I get transferred to barracks duty in Washington DC and become an instructor for buses, tractor-trailers and drown-proofing at the local indoor pool for Navy personnel where I worked part time as a life guard.
This was a year of ups and downs. I would learn that my 12 year old brother Roy had passed after a fall from a horse ( I would lose my other brother Yves to alcoholism at age 38).
I would purchase my first motorcycle, a brand new single cylinder 1975 Yamaha 125 enduro 2-stroke with electric start.
Co-workers kept saying “don’t get a 125, it has no power” so my first time on the bike leaving the dealership under the salesman’s watchful eye I made sure to give it plenty of throttle so as not to stall it. The little bike reared up on the back wheel climbed a grass embankment out of the parking lot and on to a 6-lane highway where it stalled. I thumbed the start button and off I went at a reasonable pace. I had the foresight to buy a helmet at the same time but neglected the visor so of course it rained on the way home. I was on the DC beltway riding a bike with a top speed of 63 mph in the rain with eyes closed, it was the beginning of a beautiful relationship of man and moto.

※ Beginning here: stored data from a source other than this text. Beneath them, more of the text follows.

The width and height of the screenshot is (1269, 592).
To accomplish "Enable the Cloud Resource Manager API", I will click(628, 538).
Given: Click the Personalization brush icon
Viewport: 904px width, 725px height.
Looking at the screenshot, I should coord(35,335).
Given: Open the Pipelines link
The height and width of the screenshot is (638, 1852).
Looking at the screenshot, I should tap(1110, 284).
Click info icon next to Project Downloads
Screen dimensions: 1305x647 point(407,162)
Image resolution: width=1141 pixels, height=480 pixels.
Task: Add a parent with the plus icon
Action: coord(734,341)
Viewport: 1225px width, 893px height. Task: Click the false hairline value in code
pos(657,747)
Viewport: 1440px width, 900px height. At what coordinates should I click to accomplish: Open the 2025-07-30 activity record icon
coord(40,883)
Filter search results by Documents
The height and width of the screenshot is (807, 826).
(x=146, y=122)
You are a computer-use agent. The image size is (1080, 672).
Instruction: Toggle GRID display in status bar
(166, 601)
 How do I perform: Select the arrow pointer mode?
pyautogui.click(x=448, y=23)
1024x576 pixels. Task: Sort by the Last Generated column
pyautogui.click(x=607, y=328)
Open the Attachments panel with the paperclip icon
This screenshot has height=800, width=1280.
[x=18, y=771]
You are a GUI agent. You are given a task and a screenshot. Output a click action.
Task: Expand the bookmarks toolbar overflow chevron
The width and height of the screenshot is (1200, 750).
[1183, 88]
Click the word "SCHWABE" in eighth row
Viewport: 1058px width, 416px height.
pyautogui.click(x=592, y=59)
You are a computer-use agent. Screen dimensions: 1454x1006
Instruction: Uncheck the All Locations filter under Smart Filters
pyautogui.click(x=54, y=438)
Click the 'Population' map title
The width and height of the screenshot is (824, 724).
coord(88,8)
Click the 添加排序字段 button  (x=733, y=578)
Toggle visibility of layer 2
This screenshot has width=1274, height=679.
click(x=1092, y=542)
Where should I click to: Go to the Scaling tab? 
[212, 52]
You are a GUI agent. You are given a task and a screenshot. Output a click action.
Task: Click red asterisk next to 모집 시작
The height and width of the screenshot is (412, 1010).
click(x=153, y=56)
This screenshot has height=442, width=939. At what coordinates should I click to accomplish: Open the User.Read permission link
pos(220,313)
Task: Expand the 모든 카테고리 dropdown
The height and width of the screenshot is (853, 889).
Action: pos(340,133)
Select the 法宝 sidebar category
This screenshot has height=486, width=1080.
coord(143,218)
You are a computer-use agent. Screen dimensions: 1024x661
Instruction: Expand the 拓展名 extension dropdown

I rode that little bike everywhere from 1000 mile weekend rides to visit a girlfriend in Columbia, SC to crossing a small river riding on a 3-foot drainage tube to being chased down the steps of the Capital building by the Capital police on mopeds. But like my first car this one was not to last, by the time I had racked up 8,000 miles I was working on my 3rd piston and ended up selling the bike for $10 and a CB set.
I left the Corps starting a career as an auto mechanic later moving to Florida where I would purchase my first road bike, A Suzuki GS750e.